## Text shown:
Wheeler was known not only for his intellectual prowess but also for his dedicated mentoring of eager minds in theoretical physics.

“I think what struck me most about Professor Wheeler was his passion for physics and his burning desire to understand the mysteries of nature,” Marlow said.

That Wheeler was a mastermind was no secret. Callan recalled one year when Wheeler headed a committee that developed the general exams for graduate students in physics.

“Wheeler decided that he wanted to create the entire exam that year, and it was particularly imaginative,” Callan said. “Many of the professors were glad they didn’t have to take it.”

Astrophysics professor Jeremiah Ostriker, who as an assistant professor in the late 1960s often approached Wheeler for his insight, said Wheeler was “very unusual as a scientist.” Ostriker is now the director of the Princeton Institute for Computational Science and Engineering.

“He was very often right about important [scientific] matters without us ever being able to understand at all where his arguments came from,” Ostriker said. “When I went to see him, it was almost like consulting with an oracle.”

Wheeler mentored a generation of exceptional physicists, including Thorne and Nobel laureate Richard Feynman GS ’42.

“He was the most influential mentor of young scientists whom I have known,” Thorne said in the statement.

“He was extraordinarily interested in students and young people, sometimes beyond the bounds of the reasonable and practical,” Callan said. “He always took the approach that the person he was talking to was a reincarnated version of Richard Feynman.”

Callan recalled being very impressed by the depth and breadth of Wheeler’s mastery of physics and his ability to use common analogies and vivid illustrations to explain abstract phenomena.

Wheeler had the capacity to discuss difficult scientific concepts in terms understandable to laymen. His 1,279-page book “Gravitation,” which he co-authored with two former students, is a staple in its field and is known for its accessibility and witty humor.

Peebles said that in 1969, while he was teaching a course on cosmology, Wheeler approached him with an unusual request.

## Data extract:
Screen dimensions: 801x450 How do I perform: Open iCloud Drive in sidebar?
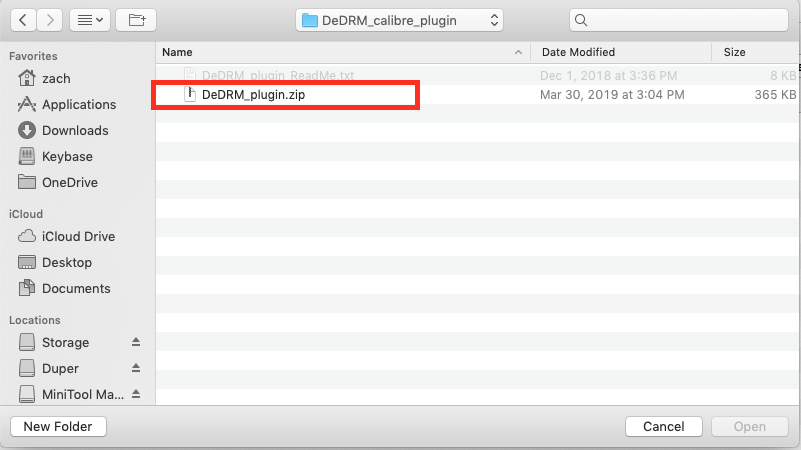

## Written request 1:
In the Wheeler text, rewrite the part from "Callan recalled being" to "explain abstract phenomena.", swapping "vivid illustrations" for "colorful examples".
## Written request 2:
In the Wheeler text, how many pages long is the book "Gravitation"?

## Full response 1:
Callan recalled being very impressed by the depth and breadth of Wheeler’s mastery of physics and his ability to use common analogies and colorful examples to explain abstract phenomena.

## Full response 2:
1,279 pages.